Comparative Analysis of Machine Learning and Deep Learning Models for Text Emotion Classification in Federated Learning

Jiaqi Wang

doi:10.54254/2755-2721/2025.GL23568

1. Introduction

Text sentiment analysis, which is a branch of natural language processing (NLP), is concerned with detecting and categorizing emotions, opinions, and moods within textual data [1]. With rapid advances in technology and the exponential growth of user-generated content on social media, review platforms, and customer feedback systems, automated sentiment analysis has become indispensable for businesses, policymakers, and researchers. It enables real-time monitoring of public opinion, enhances customer experience management, and supports data-driven decision-making. For instance, companies leverage sentiment analysis to evaluate brand perception, while governments use it to gauge societal responses to policies. This study addresses the persistent challenges of context-dependent sentiment interpretation and linguistic ambiguity, aiming to improve the reliability of sentiment classification systems in dynamic, real-world scenarios.

Early approaches to sentiment analysis relied on lexicon-based methods and rule-based systems, which utilized predefined sentiment dictionaries and syntactic patterns. The advent of machine learning introduced supervised models like Support Vector Machines (SVM) and Random Forests, achieving higher accuracy by leveraging labelled datasets [2]. Recent progress in the field has increasingly focused on deep learning architectures, notably recurrent neural networks (RNNs), convolutional neural networks (CNNs), and models based on transformers [3]. For example, Vaswani et al. (2017) proposed the transformer architecture, which revolutionised NLP tasks through self-attention mechanisms [4]. Pre-trained language models such as Bidirectional Encoder Representations from Transformers (BERT) and A Robustly Optimised BERT Pretraining Approach (RoBERTa) have set new benchmarks by capturing contextual nuances [1, 5]. Studies by Yang et al. and Sun et al. further optimised these models for domain-specific sentiment analysis, achieving F1-scores exceeding 90% on benchmark datasets [6,7]. Additionally, multimodal sentiment analysis, integrating text with visual or auditory data, has gained traction [8].

This paper's primary purpose is to systematically compare the performance between traditional machine learning models (SVM and Logistic Regression) and a state-of-the-art deep learning model (BERT) in the context of text sentiment analysis. The aim is to identify the strengths and limitations of each approach under varying data conditions. First, Logistic Regression and SVM models are implemented using Term Frequency-Inverse Document Frequency (TF-IDF) vectorization, a widely used technique for handling high-dimensional sparse data in traditional sentiment analysis. Second, the pre-trained BERT model is fine-tuned on the same datasets to leverage its contextualised embeddings, which capture semantic nuances and long-range dependencies. All models are evaluated on the same YouTube social media comments dataset, with performance metrics including accuracy, F1 score, recall rate, and precision rate, presented through bar charts and confusion matrices. The results show that BERT significantly outperforms the traditional models, achieving an average F1 score of 97.7%, compared to 95.5% for Logistic Regression and 13.8% for SVM. However, SVM offers superior training efficiency, 5-10 times faster than BERT. Logistic Regression, on the other hand, provides interpretability advantages, as coefficient analysis reveals emotion-indicative keywords consistent with human intuition (e.g., “excellent” and “disappointing”). These findings suggest that BERT is ideal for high-precision requirements, while SVM or Logistic Regression are better suited for rapid deployment or resource-constrained environments.

**What you need to do:**
Carry on the paper comparing models for text emotion classification, starting after its last sentence.

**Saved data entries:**
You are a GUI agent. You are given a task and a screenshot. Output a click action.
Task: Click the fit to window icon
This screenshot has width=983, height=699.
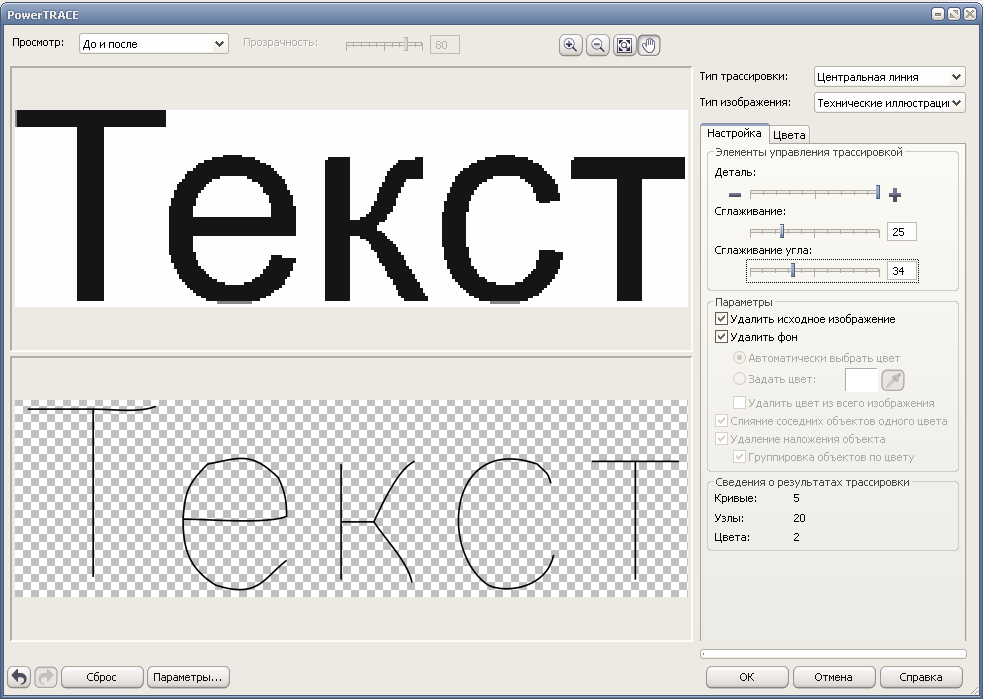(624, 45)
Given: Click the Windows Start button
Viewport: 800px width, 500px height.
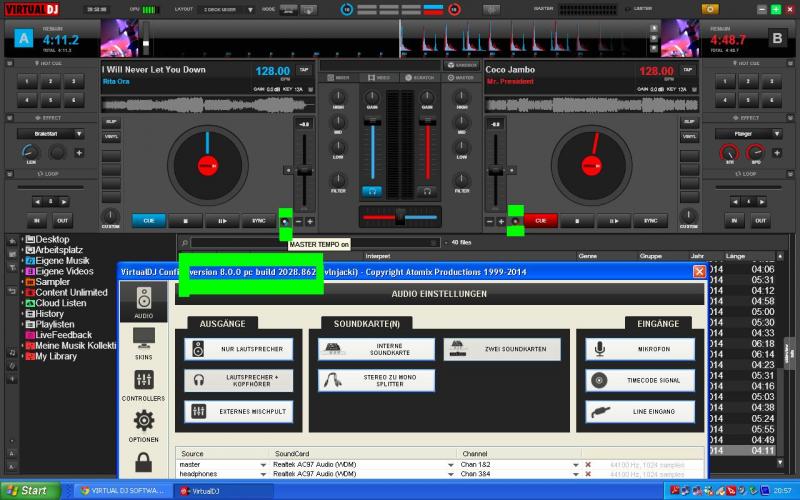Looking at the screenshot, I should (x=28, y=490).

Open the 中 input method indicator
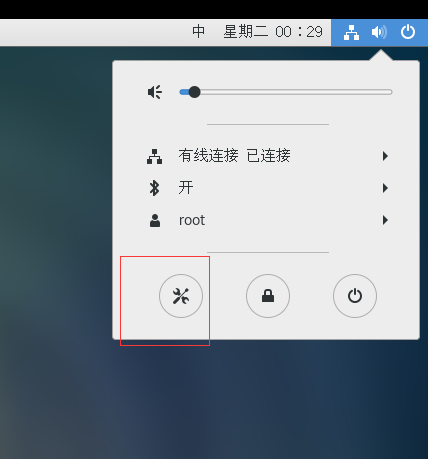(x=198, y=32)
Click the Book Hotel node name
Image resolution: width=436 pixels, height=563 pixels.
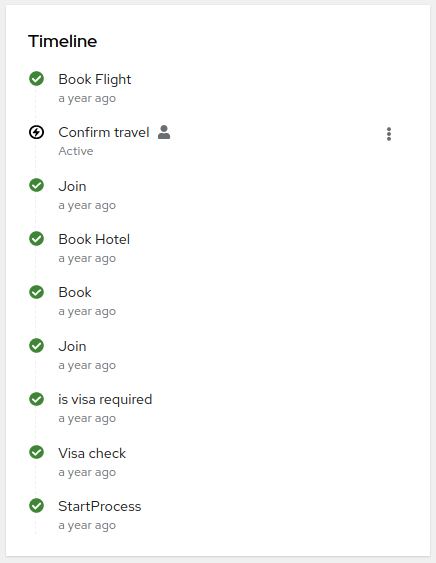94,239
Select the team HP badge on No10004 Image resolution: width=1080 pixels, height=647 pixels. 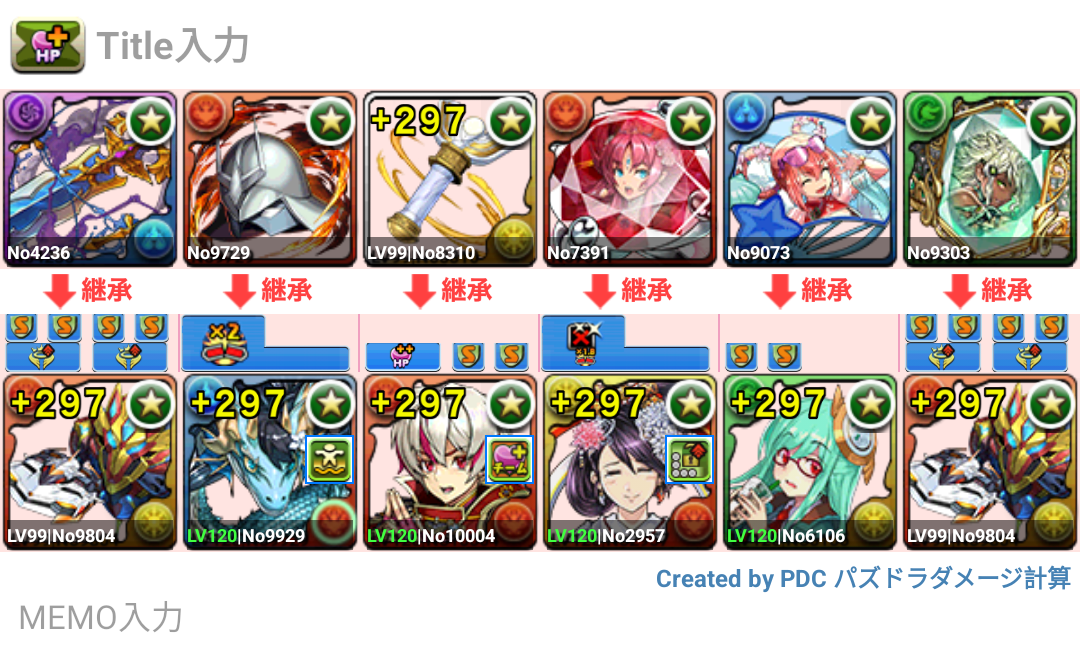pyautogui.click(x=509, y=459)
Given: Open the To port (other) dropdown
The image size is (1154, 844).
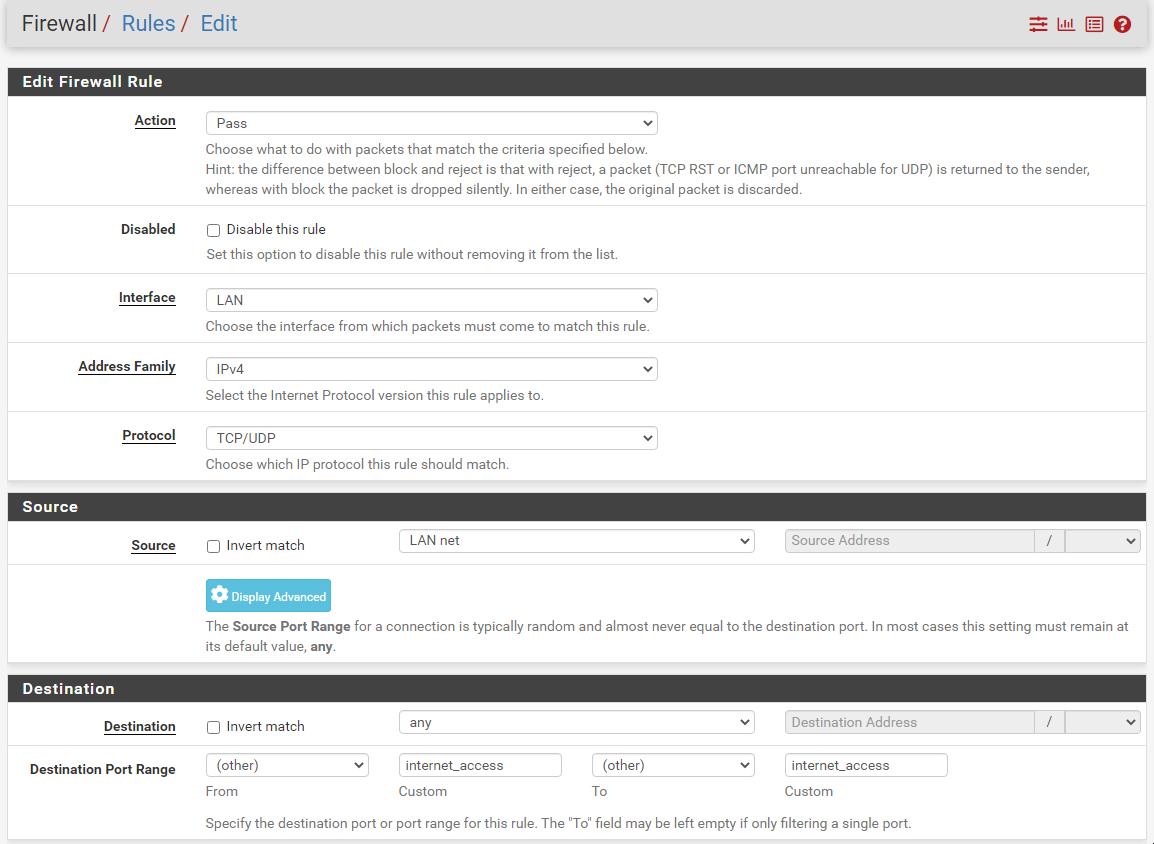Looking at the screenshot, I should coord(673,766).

**Reply:**
2. Methodology

2.1. Dataset description and preprocessing

The experiment used a text emotion recognition dataset containing sentences labelled as either a smiley face emoji or a crying face emoji. The original dataset comes from Kaggle's "Text Emotion Recognition" corpus, which includes short social media texts annotated with emotion categories. If the database is not recognized, the example is programmatically produced (for example, "I am feeling happy today" is marked as "positive") [9].

Preprocessing involves three key steps. Firstly, in the dataset downloaded from Kaggle, emojis represent the emotion of the text, so replacing the emojis with the corresponding text is an essential step. Secondly, TF-IDF Vectorisation: Text data is converted to numerical features using TF-IDF with a maximum of 5,000 features to balance dimensionality and computational efficiency. Finally, Features are scaled using StandardScaler (with mean=False for sparse matrices) to ensure uniform contribution during model training. Labels are encoded as binary values (positive=0, negative=1), and the dataset is split into training (80%) and testing (20%) sets.

2.2. Proposed approach

The study aims to compare federated learning frameworks for decentralized text emotion classification using three models: SVM, Logistic Regression, and BERT. The pipeline of this paper is shown in Figure 1.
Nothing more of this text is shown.